Here’s the last cupcake recipe from the WomanWords 15 Year Birthday Reading. It’s taken a while to get everything related to that event posted (busy with so many other things, including my blog related to connections to the International Women’s Writing Guild and those SisterWriters. While one of my favorite truisms is, “So Many Books, So Little Time,” I could just edit that to say, “So Many Creative Possibilities, So Little Time!”
This recipe was derived from the “Traditional Vanilla Birthday Cake” in The Magnolia Bakery Cookbook: Old-Fashioned Recipes from New York’s Sweetest Bakery by Jennifer Appel and Allysa Torey (Simon & Schuster, 1999). It’s the same one I used to concoct the Gluten-Free Almond Cupcakes also offered at the Caffé reading.
Not surprisingly, these were the most popular of cupcakes that night. I guess everyone loves an old standard! (And by the way, have I ever mentioned that vanilla is considered to be a powerful love stimulant? Only the real stuff works, however, according to what I’ve read – but then nothing artificial is ever quite as good. American women, at one time, even dabbed it behind their ears to attract men! In this case, of course, we were stimulating a love of words… but then, who knows what was going on out in that audience?)
Without further ado, the recipe…
Yields 24 cupcakes (or, as the Magnolia Bakery recipe suggests, 1 three-layer cake)
- 1 cup (2 sticks) unsalted butter, softened
- 2 cups granulated sugar (I’m now mostly buying “evaporated cane juice” organic sugar – BJ’s has started to carry it!)
- 4 large eggs, at room temperature
- 1½ cups self-rising flour
- 1¼ cups all-purpose flour
- 1 cup milk (since I only stock 2%, I subbed a bit of heavy cream for some of the milk)
- 1 teaspoon bakery emulsion (or you can use vanilla extract, as the original recipe lists)
- Pre-heat oven to 350 degrees Fahrenheit.
- Place 24 paper cupcake fillers in cupcake tins, or grease and lightly flour each cakespace.
- In a large bowl, using an electric mixer at medium speed, cream the butter until smooth.
- Add sugar to butter gradually, then beat until fluffy (about 3 minutes).
- One at a time, add eggs.
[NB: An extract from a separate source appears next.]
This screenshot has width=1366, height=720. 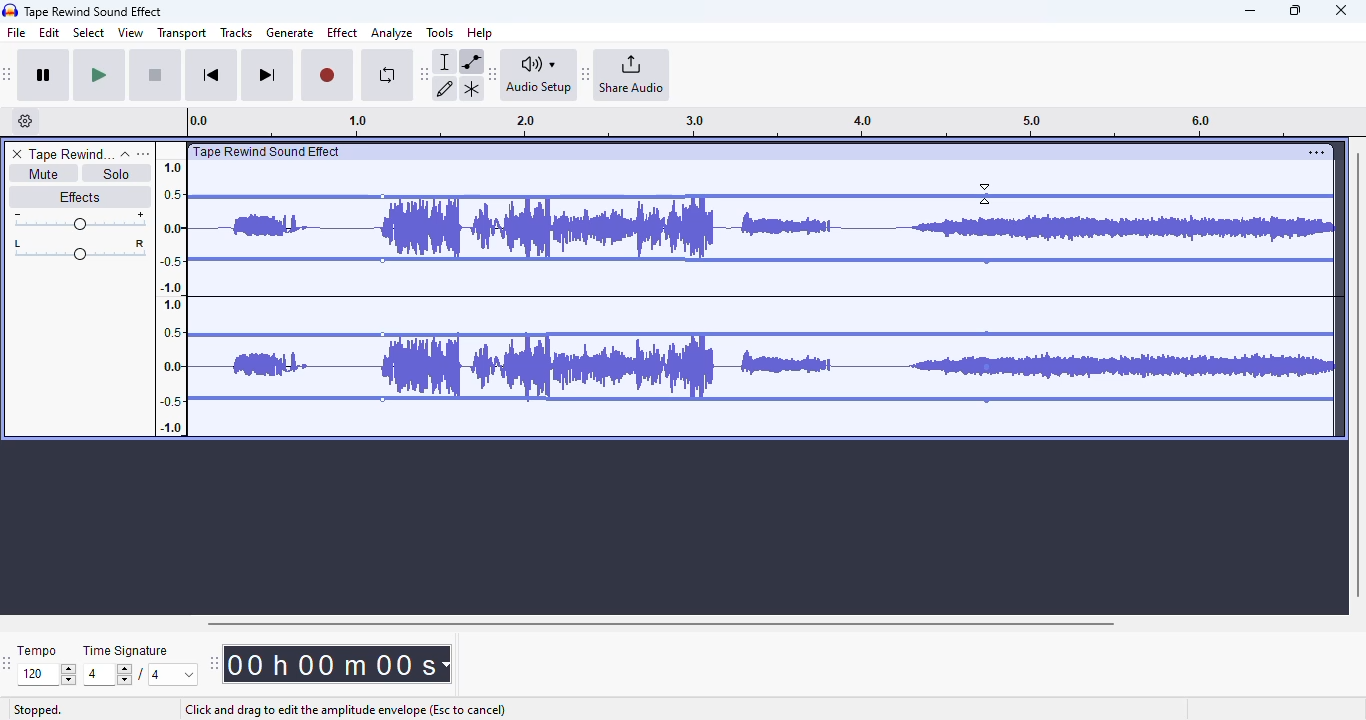 What do you see at coordinates (471, 89) in the screenshot?
I see `multi-tool` at bounding box center [471, 89].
Beat well after each addition.
- Combine the flours in another bowl using a whisk.
- Add flour mixture in four parts, alternating with the milk and bakery emulsion (or extract if using that), beating well after each addition.
- Divide batter between the prepared cupcake tin spaces.
- Bake for 20 to 25 minutes or until a cake tester or toothpick inserted into a couple of the little cakes comes out clean.
- Remove tins to wire racks and allow to cool for about 10 minutes.
- Remove cakes from pans to wire racks to cool completely before frosting or freezing. (If freezing, individually wrap in plastic wrap as soon as cooled, eliminating all air. They should keep for at least up to two weeks or even a month. I had never frozen cupcakes before but, via the internet, learned that one should take the wrapping off before thawing – as soon as taken out of the freezer – or they will have a gluey top texture. Then frost. That worked out great!)
- 1 cup (2 sticks) unsalted butter, very soft (if you run out of unsalted butter, salted is OK to use)
- 3½ cups confectioners’ sugar (have extra available in case you need more)
- ¼ cup milk (I used 2% milk but whole or 1% works just as well; can always add more if too stiff)
- 1 tsp. vanilla powder (or vanilla extract, if preferred)
- Food coloring, if desired
- Decorative sprinkles or colored sugar, if desired
- Place butter in large mixing bowl.
- Add 2 cups confectioners’ sugar, milk, and vanilla powder (or extract).
- Beat until smooth and creamy.
- Add remaining sugar, gradually, until icing is a good spreading consistency.
- Mix in food coloring, if using.
- Decorate cupcakes with icing (also with sprinkles or decorating sugar, if using).
- Frosting keeps best if eaten within 3 days (which works out well, since cupcakes also keep best for first 3 days).